Writing Quality 3.5/5, Character Development 5/5, ‘Couldn’t put it down’ – ness 5/5, Intellectual Depth 5/5, Originality 4/5, Overall 4.5/5
As I’m writing this review, I’m crying (nothing new), but I do have to say that this novel has been crueller, more heartbreaking but also more beautiful than many books I’ve read throughout the years. The Stars That Guide You Home will always have a spot in my heart, despite the pain it caused me – in an honourable way, of course.
She’s looking at me, her green eyes as deep and rich as the forest trees. I never thought I would see those eyes again. And it is taking every ounce of strength that I have not to walk out of here, find that bastard and squeeze the life from him.
Before I start with the praises, I have to bring to light something that puzzled me throughout my reading, aka the setting. This book takes place in the middle ages, which is perfectly fine by me -the Medieval European fantasy makes everything better- but there were some elements scattered along the book that shaped the present or modern history, rather than the past. On the one hand, we have mentions of framed photographs (to be fair, they were black and white), identity papers (which funnily enough, had no pictures), and even police. On the other, characters were travelling by carriages, arranged marriages were still a thing, and the king detained complete power over the state. This makes me believe that the state regime in the book resembled an absolute monarchy, which once again, points towards the middle ages. Now, I know this book is a work of fiction, and I know I shouldn’t be taking things so literally, but the little details usually help the readers get acquainted with the universe and understand better the times in which the book takes place. Even with this minor inconvenience, I can’t deny that Jemma has a way with words, and I can’t deny the fact that I enjoyed the novel way too much.

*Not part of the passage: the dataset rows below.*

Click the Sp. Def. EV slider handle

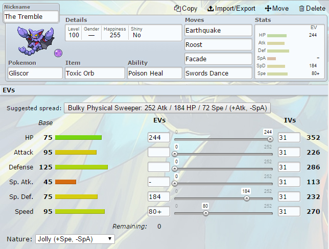click(x=247, y=198)
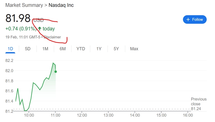
Task: Click the +0.74 (0.91%) change text
Action: pyautogui.click(x=20, y=29)
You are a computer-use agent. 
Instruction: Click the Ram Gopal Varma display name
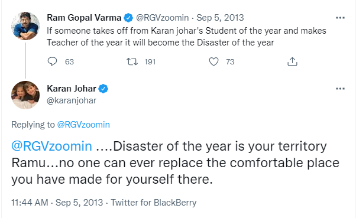(84, 18)
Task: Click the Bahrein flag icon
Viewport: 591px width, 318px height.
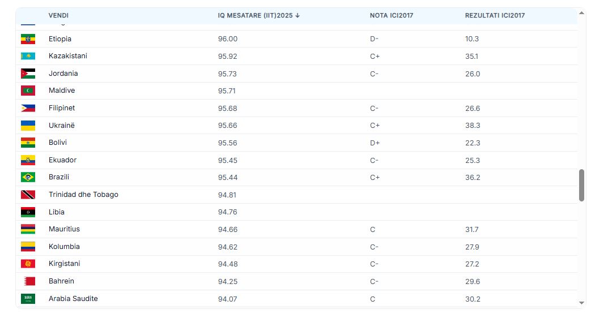Action: coord(28,281)
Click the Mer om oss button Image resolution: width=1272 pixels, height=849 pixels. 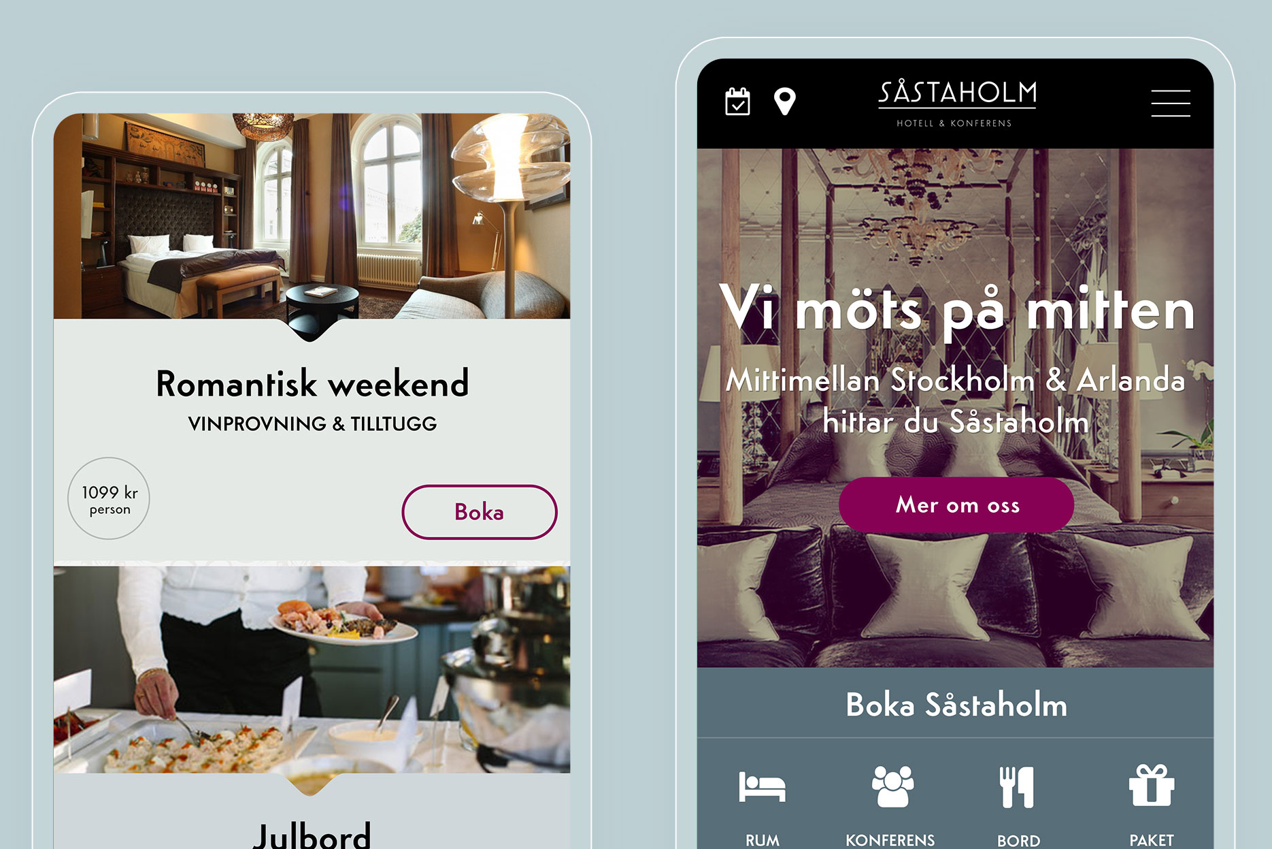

He sees it that he is the King. His word is law. And people are too scared to go against him. The priest he forced to marry us was as scared as I was.”
Now, let me tell you a bit about the characters. Sophia is the main hero of the book, and she will grow on you from the moment you start reading (I was hooked after page 4). Edmund, which reminded me so much of the awful King Henry the eighth, was the main antagonist, and if you didn’t despise him form the moment he was introduced, the author didn’t do their job. Tom was the love interest of Sophia, and I have to admit, their relationship, is to be admired. Throughout the book, more characters come and go, my favourite being Annalise, but it makes no sense for me to spoil this part for you.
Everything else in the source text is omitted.